__TRECHO SELECIONADO__.
# # # # #

Os antigos eram reservados nas palavras, porque se envergonhariam caso seu agir não estivessem à altura delas (Confúcio, Anacletos, IV, 22)
Zenão foi um fenício fundador da escola estoica de filosofia que chega em Atenas por volta de 300 a.C. De acordo com Diógenes Laércio, Perseu nos conta que, de início, Zenão recusava grande parte dos convites para jantar por possuir uma aparência estranha (VII, 1). Crates, percebendo a incompatibilidade de sua timidez com o cinismo, entregou-lhe uma panela cheia de lentilhas para ser carregada pelo mercado, tarefa que Zenão não pôde cumprir por vergonha.
Zenão consegue transformar essa timidez em um caráter rígido, livre das opiniões externas. Além disso, desenvolve uma objetividade no trato com as palavras. Seu uso comedido e preciso lhe fornece uma capacidade de identificar o kairós de forma tão competente quanto Górgias. Gostaríamos de demonstrar com alguns exemplos extraídos da obra doxográfica Vida e Obra dos Filósofos Ilustres, de Diógenes Laércio, traduzida por R.D. Hicks:
Diógenes afirma que sua pesquisa era admirada por sua precisão, por isso Zenão criticava as belas frases dos retóricos dizendo que eram semelhantes às moedas prateadas de Alexandre: “eram belas na aparência e bem arredondadas como as moedas, mas nem por isso eram melhores” (VII, 18).

# # # # #

__MATERIAL EXTRAÍDO__.
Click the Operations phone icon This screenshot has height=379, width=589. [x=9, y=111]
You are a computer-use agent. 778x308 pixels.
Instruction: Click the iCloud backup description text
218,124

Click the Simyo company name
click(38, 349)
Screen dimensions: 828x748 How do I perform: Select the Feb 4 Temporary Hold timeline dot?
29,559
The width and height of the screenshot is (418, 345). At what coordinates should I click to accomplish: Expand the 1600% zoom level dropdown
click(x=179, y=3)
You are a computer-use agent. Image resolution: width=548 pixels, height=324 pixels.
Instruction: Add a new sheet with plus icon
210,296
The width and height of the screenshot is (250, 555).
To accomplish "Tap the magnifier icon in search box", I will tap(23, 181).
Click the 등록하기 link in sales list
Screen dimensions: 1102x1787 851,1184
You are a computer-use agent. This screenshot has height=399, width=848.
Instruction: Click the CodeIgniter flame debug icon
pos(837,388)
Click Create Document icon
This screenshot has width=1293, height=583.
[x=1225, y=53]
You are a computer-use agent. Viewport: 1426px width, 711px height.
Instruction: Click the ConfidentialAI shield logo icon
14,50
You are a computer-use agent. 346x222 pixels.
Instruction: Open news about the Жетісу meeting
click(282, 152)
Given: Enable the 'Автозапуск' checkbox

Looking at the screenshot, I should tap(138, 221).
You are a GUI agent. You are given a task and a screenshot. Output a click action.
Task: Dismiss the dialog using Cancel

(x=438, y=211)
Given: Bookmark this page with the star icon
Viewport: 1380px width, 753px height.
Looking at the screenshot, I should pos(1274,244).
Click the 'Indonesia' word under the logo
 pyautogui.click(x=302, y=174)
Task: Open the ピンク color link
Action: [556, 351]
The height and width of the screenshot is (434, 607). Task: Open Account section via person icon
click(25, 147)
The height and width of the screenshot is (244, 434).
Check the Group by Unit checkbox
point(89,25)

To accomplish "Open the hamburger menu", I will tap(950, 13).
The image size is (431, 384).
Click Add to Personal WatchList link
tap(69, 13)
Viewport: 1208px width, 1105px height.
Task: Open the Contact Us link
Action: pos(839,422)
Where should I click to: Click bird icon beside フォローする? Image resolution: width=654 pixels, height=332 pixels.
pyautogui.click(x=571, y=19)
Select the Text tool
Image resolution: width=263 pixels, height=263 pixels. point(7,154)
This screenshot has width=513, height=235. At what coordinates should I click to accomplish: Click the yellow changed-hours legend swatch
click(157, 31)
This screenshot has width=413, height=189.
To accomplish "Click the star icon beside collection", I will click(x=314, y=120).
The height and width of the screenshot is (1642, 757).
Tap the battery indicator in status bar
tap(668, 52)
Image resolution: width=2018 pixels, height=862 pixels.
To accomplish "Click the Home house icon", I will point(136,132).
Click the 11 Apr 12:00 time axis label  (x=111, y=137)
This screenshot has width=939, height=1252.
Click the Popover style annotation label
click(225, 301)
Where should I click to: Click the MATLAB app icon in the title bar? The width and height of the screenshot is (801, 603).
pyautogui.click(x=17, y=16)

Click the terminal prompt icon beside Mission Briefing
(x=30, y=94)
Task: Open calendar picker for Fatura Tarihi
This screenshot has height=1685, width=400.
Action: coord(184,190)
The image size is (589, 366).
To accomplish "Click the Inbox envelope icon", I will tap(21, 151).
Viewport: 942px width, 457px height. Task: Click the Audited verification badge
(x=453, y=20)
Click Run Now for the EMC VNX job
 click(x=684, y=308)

# # # # #

__TAREFA 1__.
No trecho sobre Zenão, por que Crates deu a Zenão uma panela cheia de lentilhas para carregar pelo mercado?
__TAREFA 2__.
Troque "lentilhas" por "favas" no trecho sobre Zenão e reescreva a parte entre "Zenão foi um" e "cumprir por vergonha.", inclusive.
__TAREFA 3__.
Liste todas as pessoas citadas pelo nome no trecho sobre Zenão.

__SUA RESPOSTA 1__.
Crates percebeu que a timidez de Zenão era incompatível com o cinismo.

__SUA RESPOSTA 2__.
Zenão foi um fenício fundador da escola estoica de filosofia que chega em Atenas por volta de 300 a.C. De acordo com Diógenes Laércio, Perseu nos conta que, de início, Zenão recusava grande parte dos convites para jantar por possuir uma aparência estranha (VII, 1). Crates, percebendo a incompatibilidade de sua timidez com o cinismo, entregou-lhe uma panela cheia de favas para ser carregada pelo mercado, tarefa que Zenão não pôde cumprir por vergonha.

__SUA RESPOSTA 3__.
Confúcio, Zenão, Diógenes Laércio, Perseu, Crates, Górgias, R.D. Hicks, Alexandre